An out-of-bounds read vulnerability (CVE-2024-44281) was discovered in Apple macOS's ICC profile parsing functionality. The vulnerability was reported by Hossein Lotfi of Trend Micro Zero Day Initiative and was fixed in macOS Ventura 13.7.1 and macOS Sonoma 14.7.1, released on October 28, 2024. The vulnerability affects the parsing of files which could lead to disclosure of user information (Apple Support, ZDI).
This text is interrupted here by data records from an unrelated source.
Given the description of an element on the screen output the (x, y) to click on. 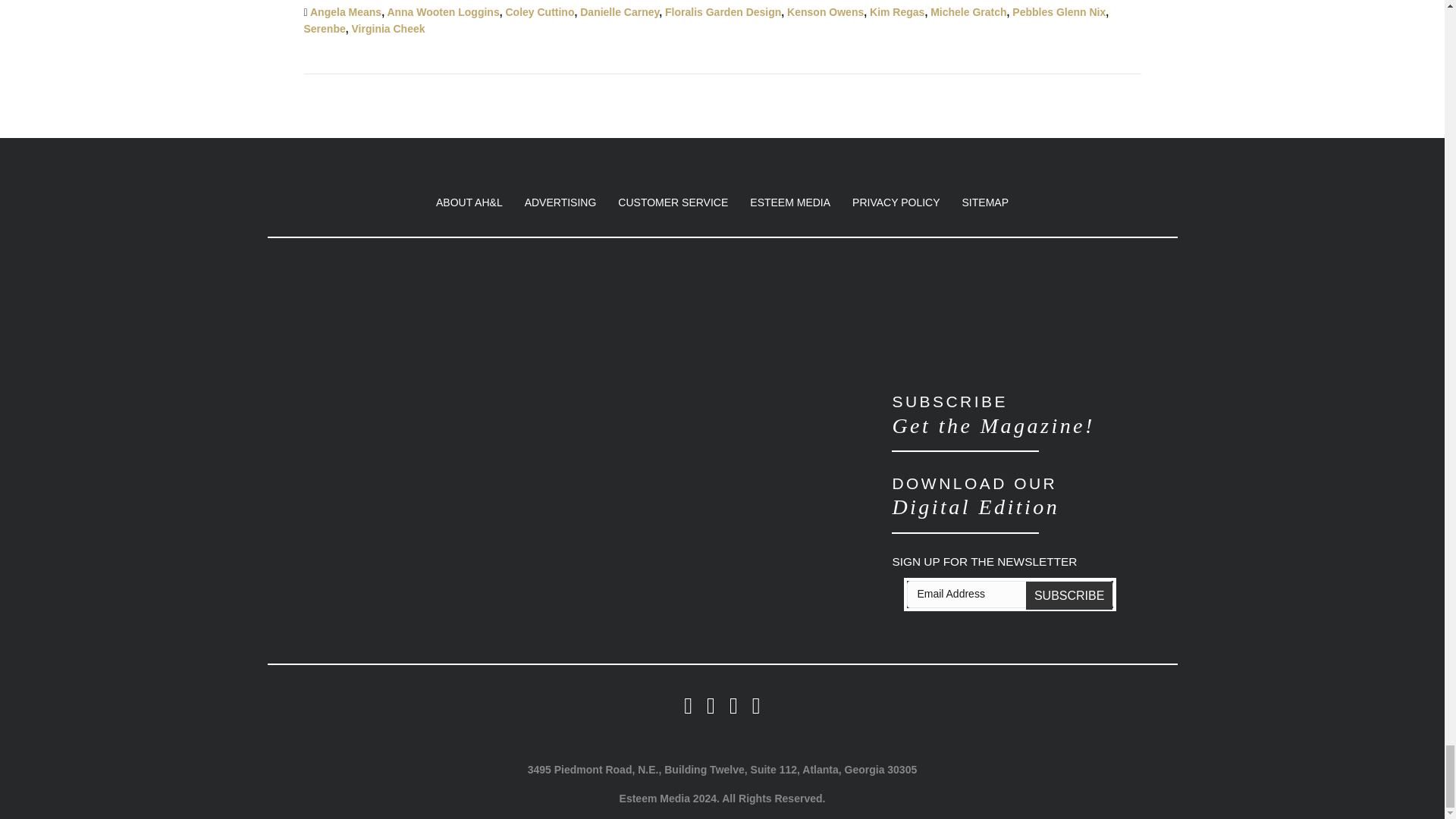
Subscribe (1069, 595)
Email Address (1010, 594)
Given the description of an element on the screen output the (x, y) to click on. 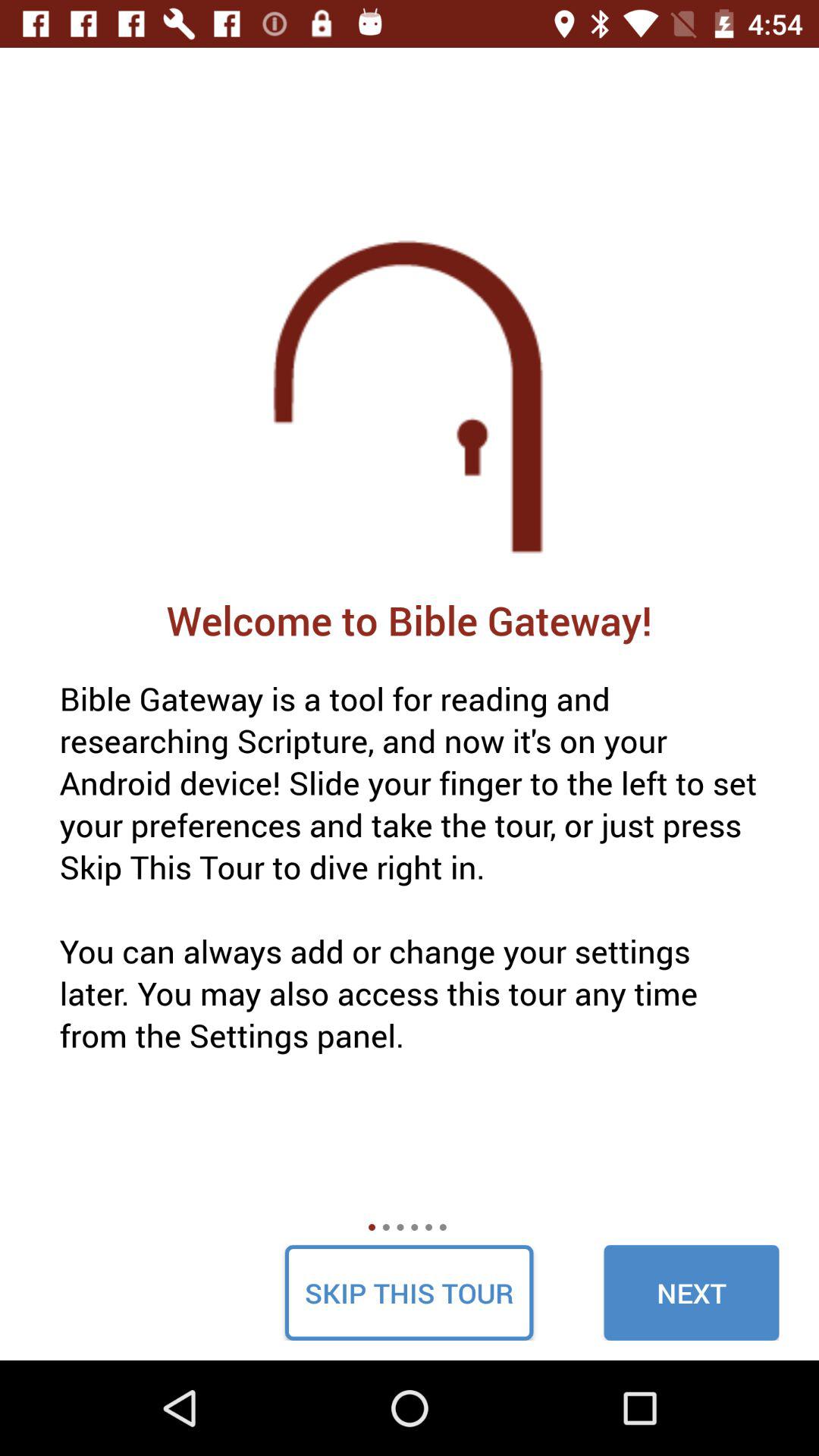
jump until skip this tour item (408, 1292)
Given the description of an element on the screen output the (x, y) to click on. 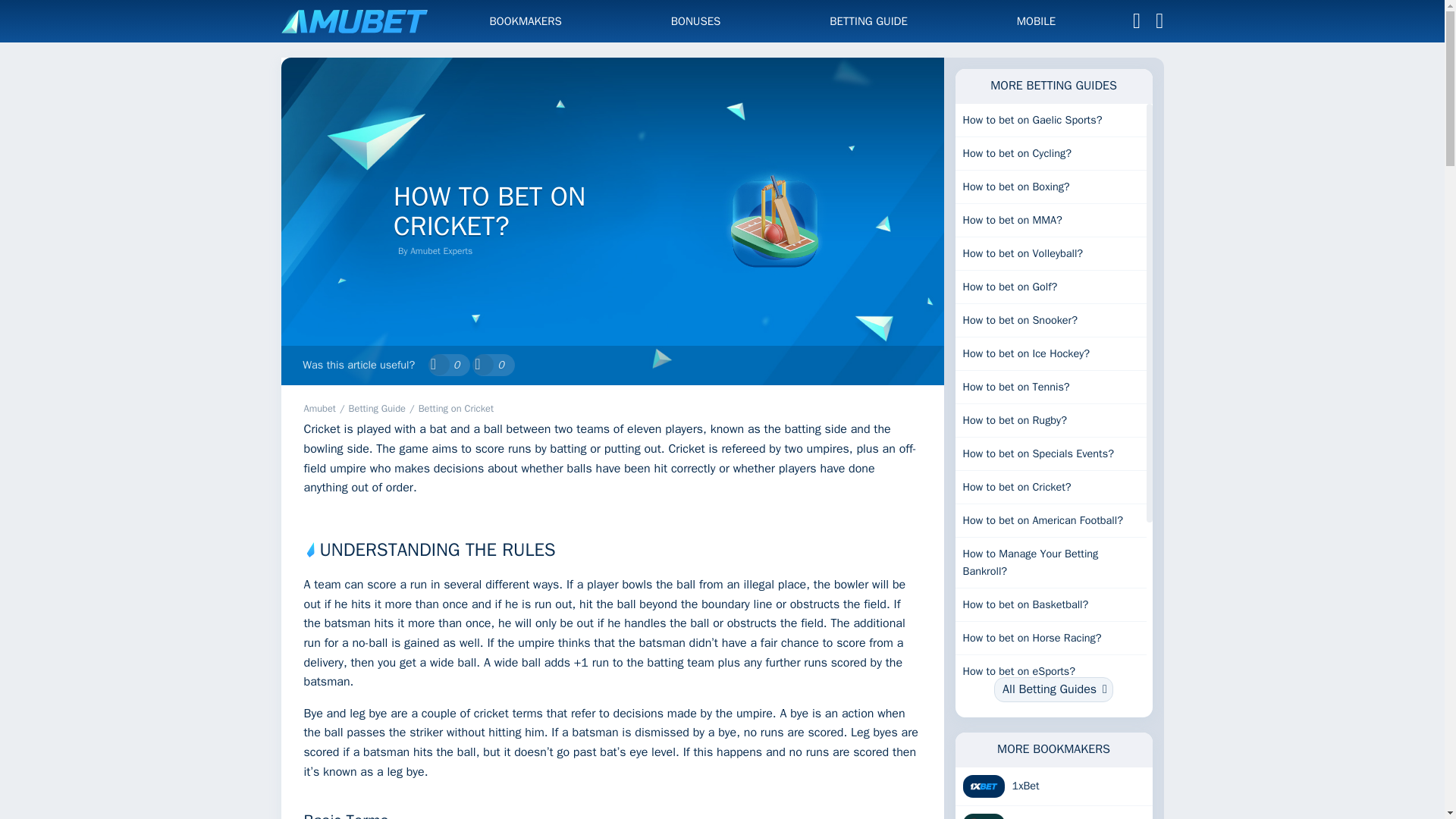
BETTING GUIDE (867, 20)
Mobile (1035, 20)
Bonuses (695, 20)
MOBILE (1035, 20)
BONUSES (695, 20)
BOOKMAKERS (525, 20)
Betting Guide (377, 408)
Bookmakers (525, 20)
Betting Guide (867, 20)
Given the description of an element on the screen output the (x, y) to click on. 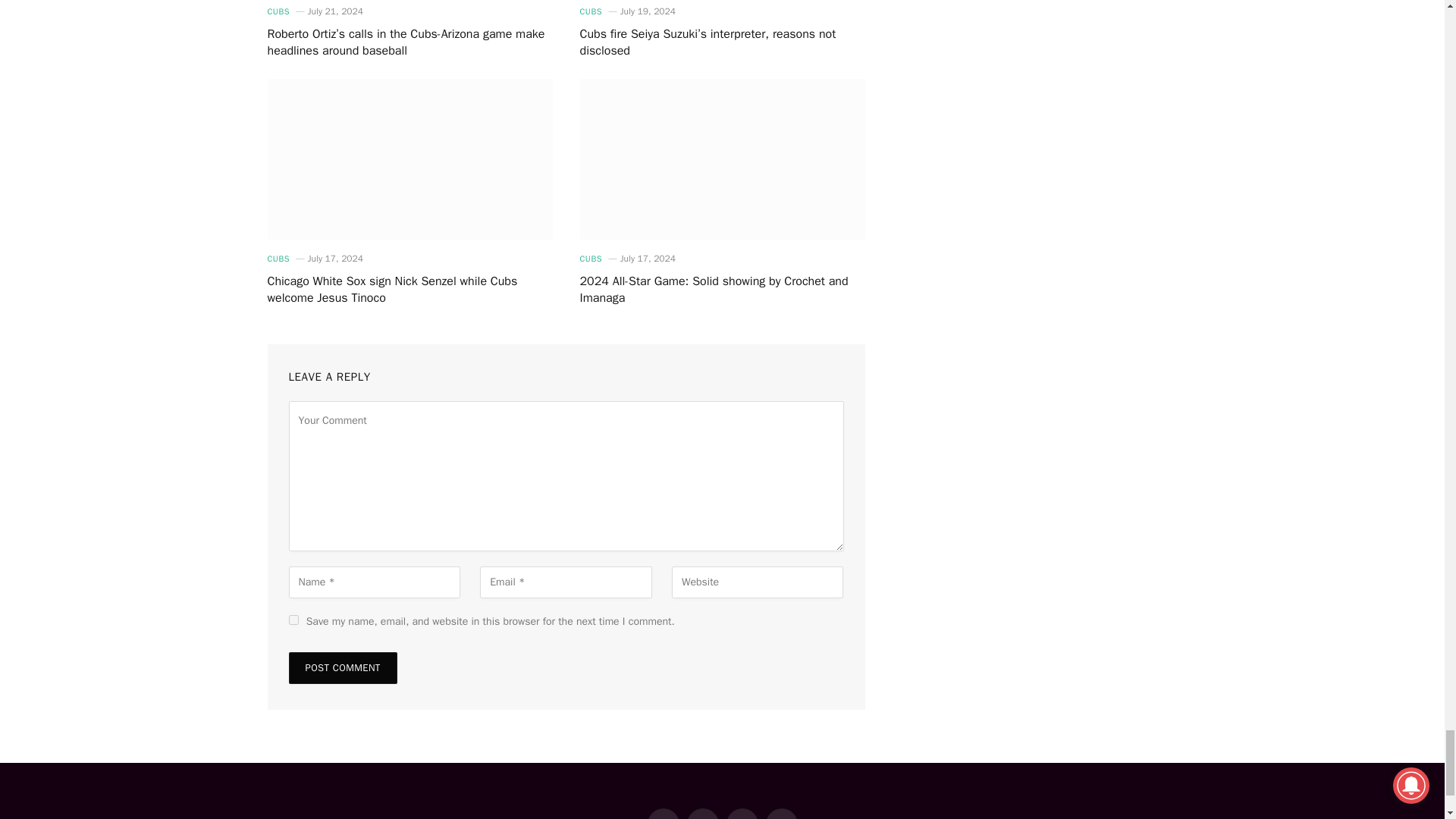
yes (293, 619)
Post Comment (342, 667)
Given the description of an element on the screen output the (x, y) to click on. 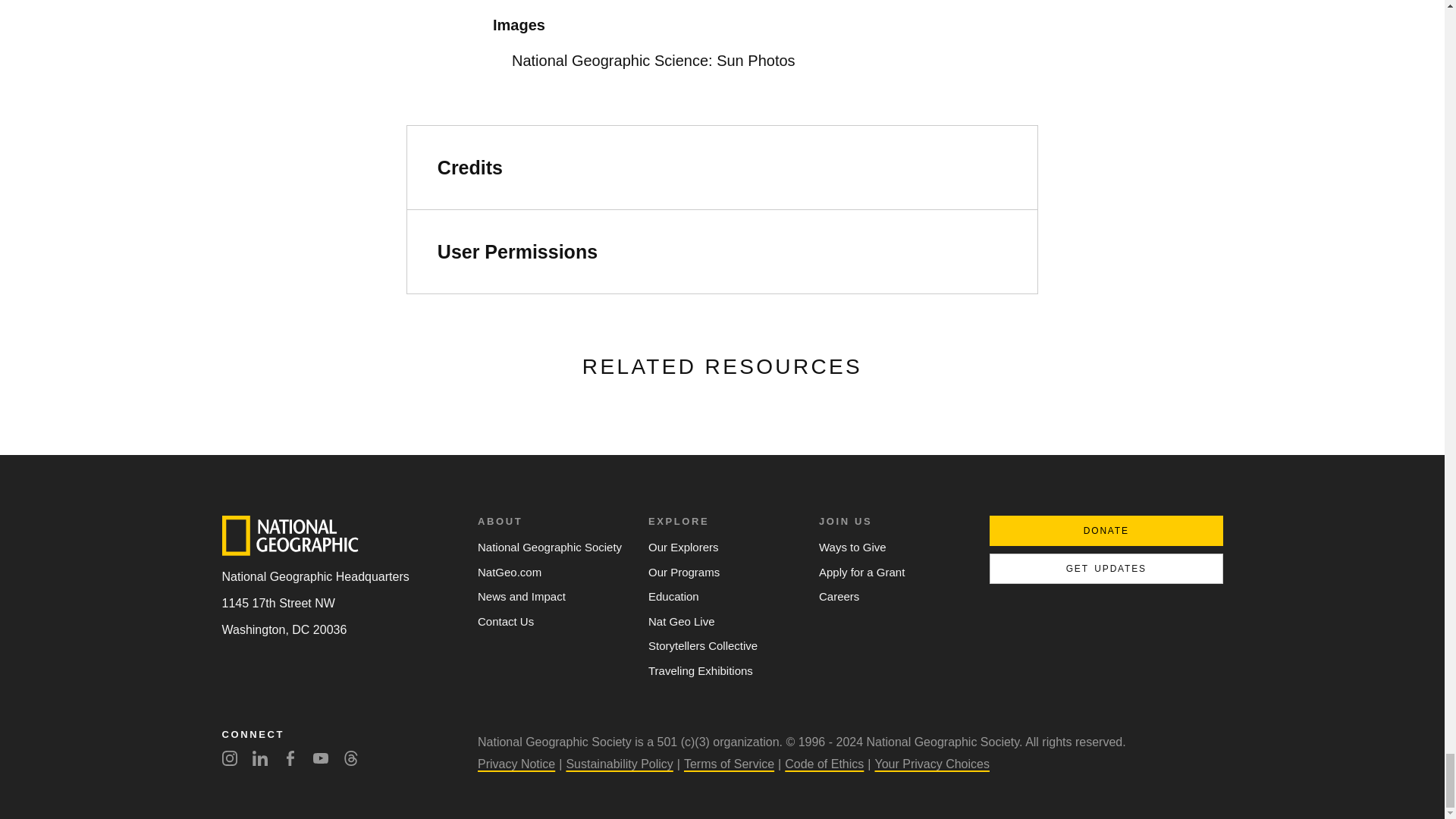
Contact Us (551, 621)
National Geographic Society (551, 547)
Our Programs (721, 571)
NatGeo.com (551, 571)
Nat Geo Live (721, 621)
Education (721, 596)
Our Explorers (721, 547)
News and Impact (551, 596)
National Geographic Science: Sun Photos (722, 60)
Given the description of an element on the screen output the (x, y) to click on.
The vulnerability stems from improper validation of user-supplied data during ICC profile parsing, which can result in a read past the end of an allocated buffer. The issue has been assigned a CVSS v3.1 base score of 5.5 (Medium) with vector string CVSS:3.1/AV:L/AC:L/PR:N/UI:R/S:U/C:H/I:N/A:N by NIST NVD, indicating local access is required with user interaction (NVD).

When exploited, this vulnerability can lead to the disclosure of sensitive user information through an out-of-bounds read operation. The vulnerability requires user interaction, such as opening a maliciously crafted file, to be exploited (ZDI).

Apple has addressed this vulnerability by implementing improved input validation in macOS Ventura 13.7.1 and macOS Sonoma 14.7.1. Users are advised to update to these versions to protect against potential exploitation (Apple Support, Apple Support).